Mutagenicity of structurally related aromatic amines in the Salmonella/mammalian microsome test with various S-9 fractions.

The related monocyclic aromatic amines 2,4-diaminoanisole (DAA), 2,4-diaminopropoxybenzene (DAPB) and 2,4-diaminobutoxybenzene (DABB) were tested for mutagenic activity in Salmonella typhimurium strain TA 1538, using S-9 fractions from livers, kidneys and spleens of male Wistar rats for metabolic activation. In the presence of an uninduced liver S-9 fraction, DAA was weakly mutagenic (a two- or threefold increase), and the other compounds were negative. Uninduced S-9 preparations from kidney, spleen or a mixture of kidney, spleen and liver homogenates did not activate any of the compounds. On the other hand, S-9 fractions from rat liver induced with Aroclor 1254 or with a combination of phenobarbital and 5,6-benzoflavone activated both DAA and DAPB, DAA being by far the more mutagenic of the two. S-9 preparations from mixed liver, kidney and spleen homogenates from animals pretreated with Aroclor or with phenobarbital and 5,6-benzoflavone were less effective than the liver homogenates. Aroclor-induced S-9 fractions from kidneys slightly activated DAA, but S-9 fractions from spleen were ineffective in all cases.
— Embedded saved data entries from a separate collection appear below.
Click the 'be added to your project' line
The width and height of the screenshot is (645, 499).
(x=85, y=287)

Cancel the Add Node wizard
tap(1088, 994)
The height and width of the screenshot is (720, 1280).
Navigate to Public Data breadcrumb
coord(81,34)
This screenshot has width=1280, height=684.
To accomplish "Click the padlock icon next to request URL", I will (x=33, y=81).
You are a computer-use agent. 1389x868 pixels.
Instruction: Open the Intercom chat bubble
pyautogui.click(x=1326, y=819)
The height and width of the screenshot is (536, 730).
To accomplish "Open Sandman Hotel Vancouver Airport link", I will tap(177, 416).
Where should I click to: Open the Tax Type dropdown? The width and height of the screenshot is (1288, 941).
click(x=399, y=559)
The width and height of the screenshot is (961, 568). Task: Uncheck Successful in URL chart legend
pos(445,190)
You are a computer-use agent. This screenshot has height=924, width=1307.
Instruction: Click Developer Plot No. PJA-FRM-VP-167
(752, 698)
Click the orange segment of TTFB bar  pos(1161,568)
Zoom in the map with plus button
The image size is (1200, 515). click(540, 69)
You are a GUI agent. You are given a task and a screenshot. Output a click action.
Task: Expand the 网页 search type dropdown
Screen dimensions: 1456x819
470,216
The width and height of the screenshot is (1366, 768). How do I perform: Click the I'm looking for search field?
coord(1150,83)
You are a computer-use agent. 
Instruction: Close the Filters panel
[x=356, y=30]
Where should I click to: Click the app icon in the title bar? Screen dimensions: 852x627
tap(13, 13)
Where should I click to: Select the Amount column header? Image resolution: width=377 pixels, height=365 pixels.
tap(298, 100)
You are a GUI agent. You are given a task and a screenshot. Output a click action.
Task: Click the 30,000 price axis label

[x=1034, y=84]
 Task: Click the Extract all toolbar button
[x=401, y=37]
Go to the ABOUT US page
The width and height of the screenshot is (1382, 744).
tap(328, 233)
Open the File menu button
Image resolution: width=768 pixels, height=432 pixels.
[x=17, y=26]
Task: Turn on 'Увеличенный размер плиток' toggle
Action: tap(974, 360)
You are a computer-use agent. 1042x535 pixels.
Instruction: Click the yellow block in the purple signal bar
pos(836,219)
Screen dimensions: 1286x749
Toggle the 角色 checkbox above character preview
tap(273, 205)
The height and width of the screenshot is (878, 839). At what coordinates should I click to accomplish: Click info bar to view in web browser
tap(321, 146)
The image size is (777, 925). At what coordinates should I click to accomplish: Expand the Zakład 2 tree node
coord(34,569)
The mutagenicity ranking of the aromatic amines was DAA greater than DAPB greater than DABB. The latter compound caused little or no increase over the control numbers of revertant colonies. The order of effectiveness of inducers was Aroclor 1254 greater than phenobarbital + 5,6-benzoflavone greater than no inducer, and that of preparations from different organs was liver greater than mixture of liver, kidney and spleen greater than kidney greater than spleen.